Special Bench Press Equipment For Your Bodybuilding Training
But developing the bench press is usually challenging for many people bearing it mind that it has to be made perfectly to assure good results.
Bench presses are also many in numbers and therefore making the right choice is a big challenge for the different individuals within body building.
There is what we call the special exercises when carrying out a bench press.
There are a category of lifts you can do just in case you are bored and sick of the basic and monotonous bodybuilding workouts.
They help an individual to increase the bench press, but it is good to choose them wisely based on the weak links of your body.

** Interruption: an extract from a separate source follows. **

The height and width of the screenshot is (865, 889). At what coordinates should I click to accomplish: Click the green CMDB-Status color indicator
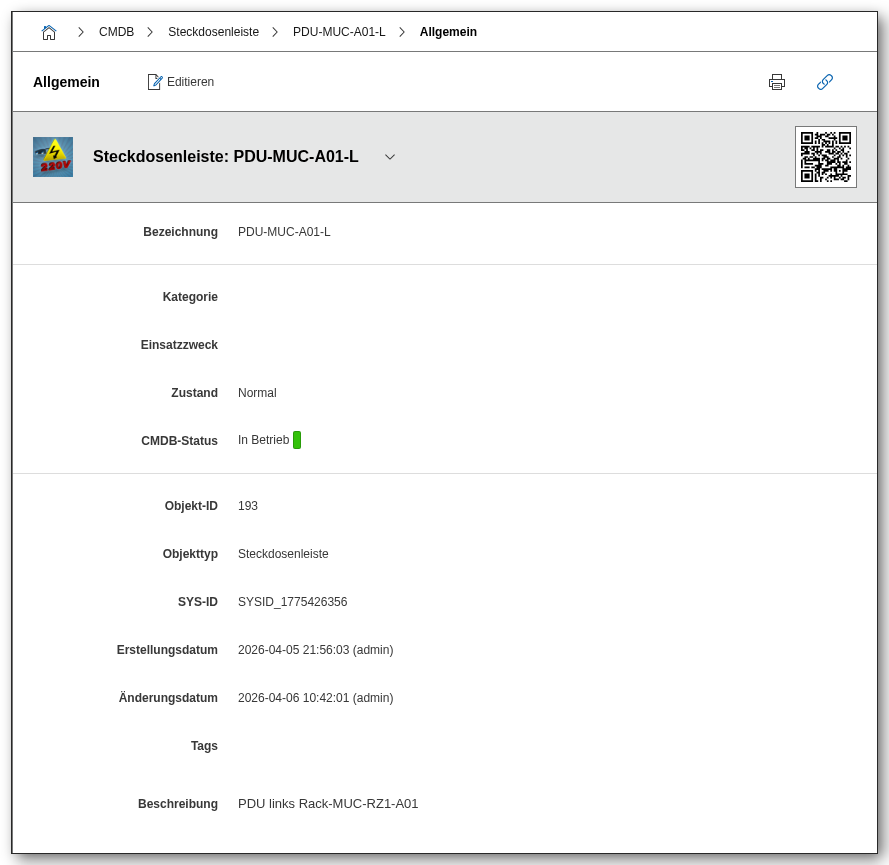pos(297,440)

A body builder must do something different at all the different workouts to keep zapping, overloading and shocking the muscles and this is what make them challenged and develop a trait of getting stronger.
When a body builder is using exercise selection, he must choose the category which he feels he needs most.
For instance, when he is weak from the beginning of the workouts he should concentrate on the incline benches and heavy dumbbells which will enhance strength training before embarking on any other types of bench presses.
There are different types of bench presses and they are performed differently.
Board benching is one type of a bench press.
It is done by the use of a board which usually comes in different sizes.
What you need to do is to dig the total weight into the board as you press it back up fully to allow complete training.
You can use 3 rep maxes, singles and doubles.
But if your intention is maximum strength, the low reps are the best option for you.
Triceps also fall in the same category of bench presses.
The different triceps extension must be well set in sets to enhance positive results.
Two sets of between 20-40 reps can be fine for your routine and in enhancing maximum strength.
This type is advantageous since one can work fully and use high reps which give an added advantage of more muscle development.
Power rack lockouts are also a good option.
It is done by laying under a straight power rack where you squat and also shrug inside for maximum workouts.
You can set the pin using 8 holes approach or even the lockout pin which is a component of your rack.
This type also serves well because it enables one to use more weight and this is also advantageous for your lean muscle development.
Floor presses is done by laying down on the floor and giving your lower back an arch as you keep the butt straight on the floor and subsequently bring the weight down to the point that, the elbows can hit the floor.
With such a variety you can choose the best of your choice and ensure that you maximize your training in muscle development.